The following is not new. It’s from an essay written by Rebecca Solnit and published back on May 30th: The Loneliness of Donald Trump: On the Corrosive Privilege of the Most Mocked Man in the World. It’s an erudite piece filled with some pretty keen psychological insights. It’s also a revenge piece, written, I suspect, in an effort at self-therapy.  If the Trump phenomenon is an unending insult that produces psychic and physical wounds, sometimes it’s healthy (or, at least it seems necessary) to punch back and be mean in return.  The value of the piece doesn’t lie in the satisfaction of that impulse. You should read it not for your sanity but because between all the counterpunching, there are opportunities to learn things of value.

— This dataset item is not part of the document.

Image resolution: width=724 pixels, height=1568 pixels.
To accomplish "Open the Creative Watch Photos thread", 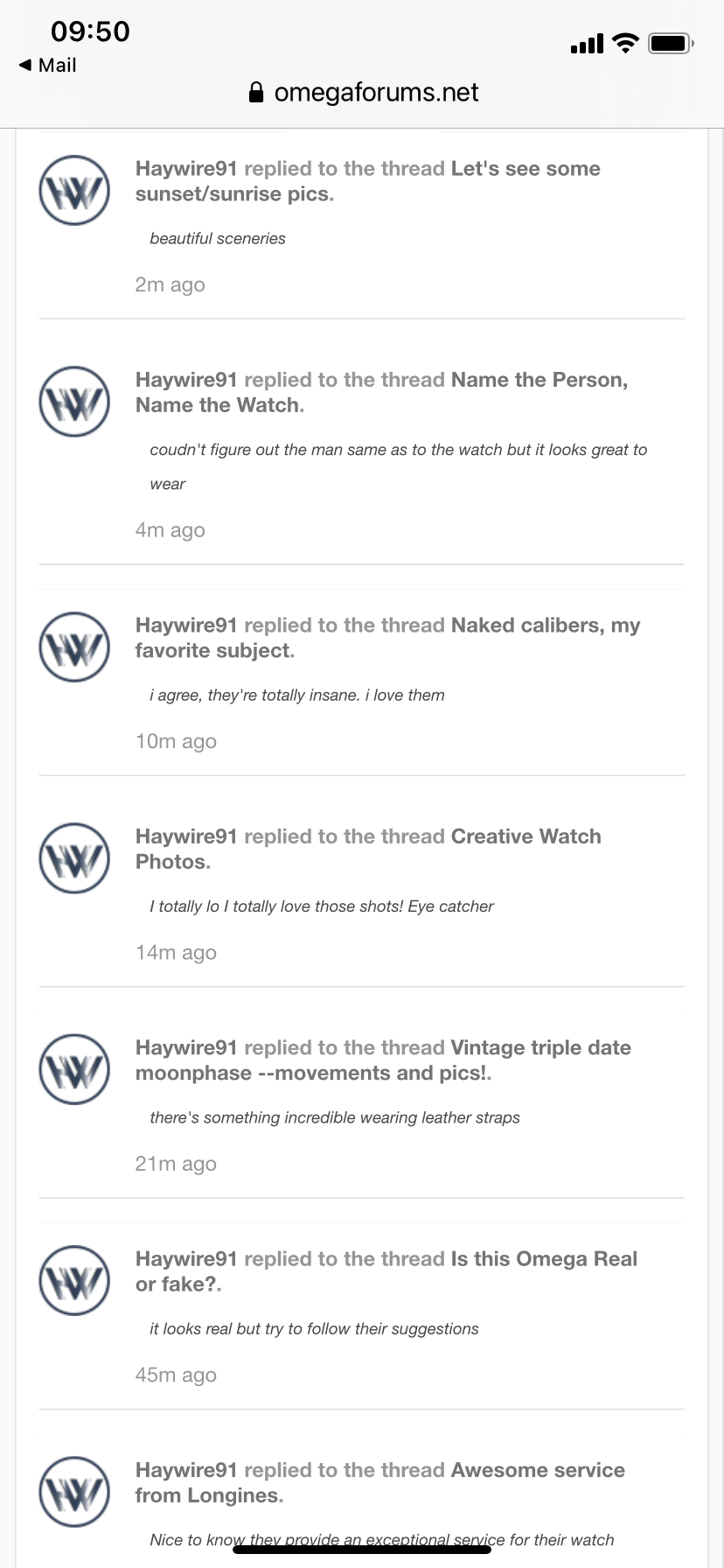I will coord(526,836).
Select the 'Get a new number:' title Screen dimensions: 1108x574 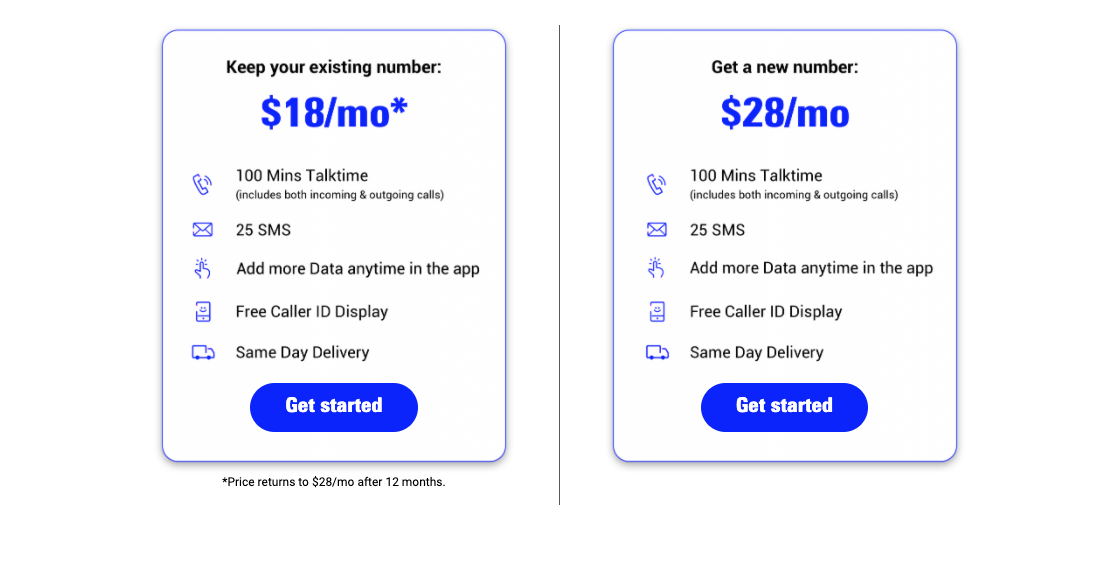pyautogui.click(x=785, y=67)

The rich kids I met in college were flailing as though they wanted to find walls around them, leapt as though they wanted there to be gravity and to hit ground, even bottom, but parents and privilege kept throwing out safety nets and buffers, kept padding the walls and picking up the pieces, so that all their acts were meaningless, literally inconsequential. They floated like astronauts in outer space.
Equality keeps us honest. Our peers tell us who we are and how we are doing, providing that service in personal life that a free press does in a functioning society. Inequality creates liars and delusion. The powerless need to dissemble—that’s how slaves, servants, and women got the reputation of being liars—and the powerful grow stupid on the lies they require from their subordinates and on the lack of need to know about others who are nobody, who don’t count, who’ve been silenced or trained to please. This is why I always pair privilege with obliviousness; obliviousness is privilege’s form of deprivation.

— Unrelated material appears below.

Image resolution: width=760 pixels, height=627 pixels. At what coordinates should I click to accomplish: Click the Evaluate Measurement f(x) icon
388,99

You can be a successful and powerful person and fall into this kind of trap quite easily, and it doesn’t require that you’re a raging narcissist. If legitimate competition or simple paranoia causes you to lead with caprice and fear, your subordinates will cease being honest with you. If you’re a child of privilege who has always been shielded from the natural consequences of your excesses, mistakes, and failures, you may not realize that your floor is not sturdy. Your opinion of your capabilities and the defensibility of your position may be dangerously inflated without you needing to have any kind of clinical psychological disorder. Even a child who rose to the top strictly on hard work and merit, like Bill Clinton, can run aground when given too much power and too much deference.

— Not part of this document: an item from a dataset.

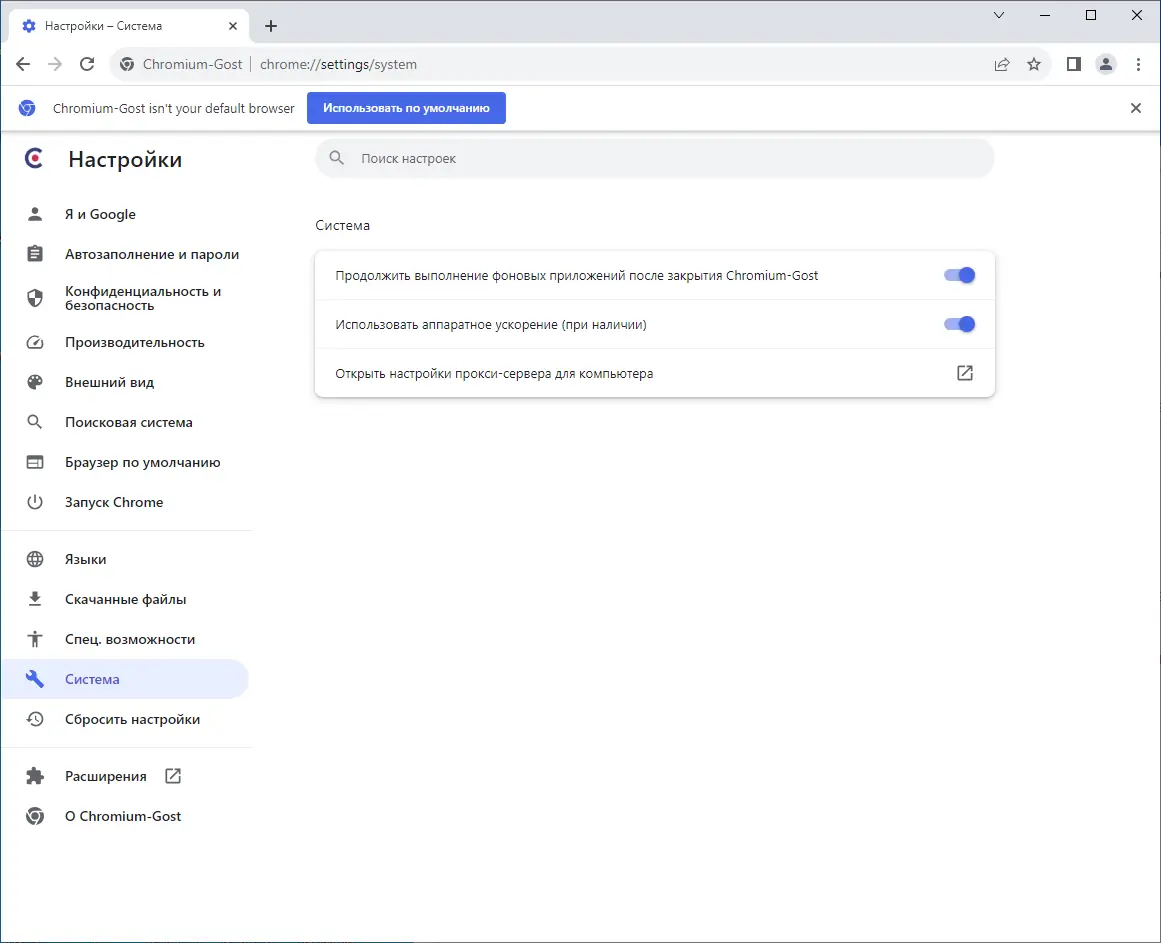Open the О Chromium-Gost page
Viewport: 1161px width, 943px height.
click(122, 815)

Our current president, however, suffers from than more than the deprivation of sycophancy. He actually requires it.
There is a difference between succumbing to the trappings of power and failing to listen to those who might give you needed reality checks and being the kind of person who is so insecure that they can’t endure any criticism at all.
Our president gives us the worst of all worlds. His behavior cannot be corrected. It is not possible for him to get better advice. His pathologies feed on themselves. Thus:
The man in the white house sits, naked and obscene, a pustule of ego, in the harsh light, a man whose grasp exceeded his understanding, because his understanding was dulled by indulgence. He must know somewhere below the surface he skates on that he has destroyed his image, and like Dorian Gray before him, will be devoured by his own corrosion in due time too. One way or another this will kill him, though he may drag down millions with him. One way or another, he knows he has stepped off a cliff, pronounced himself king of the air, and is in freefall. Another dungheap awaits his landing; the dung is all his; when he plunges into it he will be, at last, a self-made man.
Donald Trump wanted and got something he could not have. He can’t do this job and he knows it. He must now seek an exit, but he will want “safety nets and buffers.” He will seek padded walls and for someone to pick up the pieces. But there will be no one to do this for him, now.
In the recovery community, there’s a saying that the addict is like the eye of a hurricane. At the center, things seem calm and it is hard to understand why all this damage is being created all around them. The desire to drink or get high seems like such a small thing to satisfy, how could it cause all this carnage? If people didn’t complain about it so much, my addiction wouldn’t be such a big deal.
Well, addicts (for so long as they are in active addiction) are the most self-centered people in the universe. They are also the most cunning, manipulative and adept at creating padded walls for themselves. They will keep going until all avenues are blocked.
Narcissists are similar in every regard, and our president will have to have his way blocked soon by the people with the power to block him. In the meantime, we’re all living in his destructive vortex.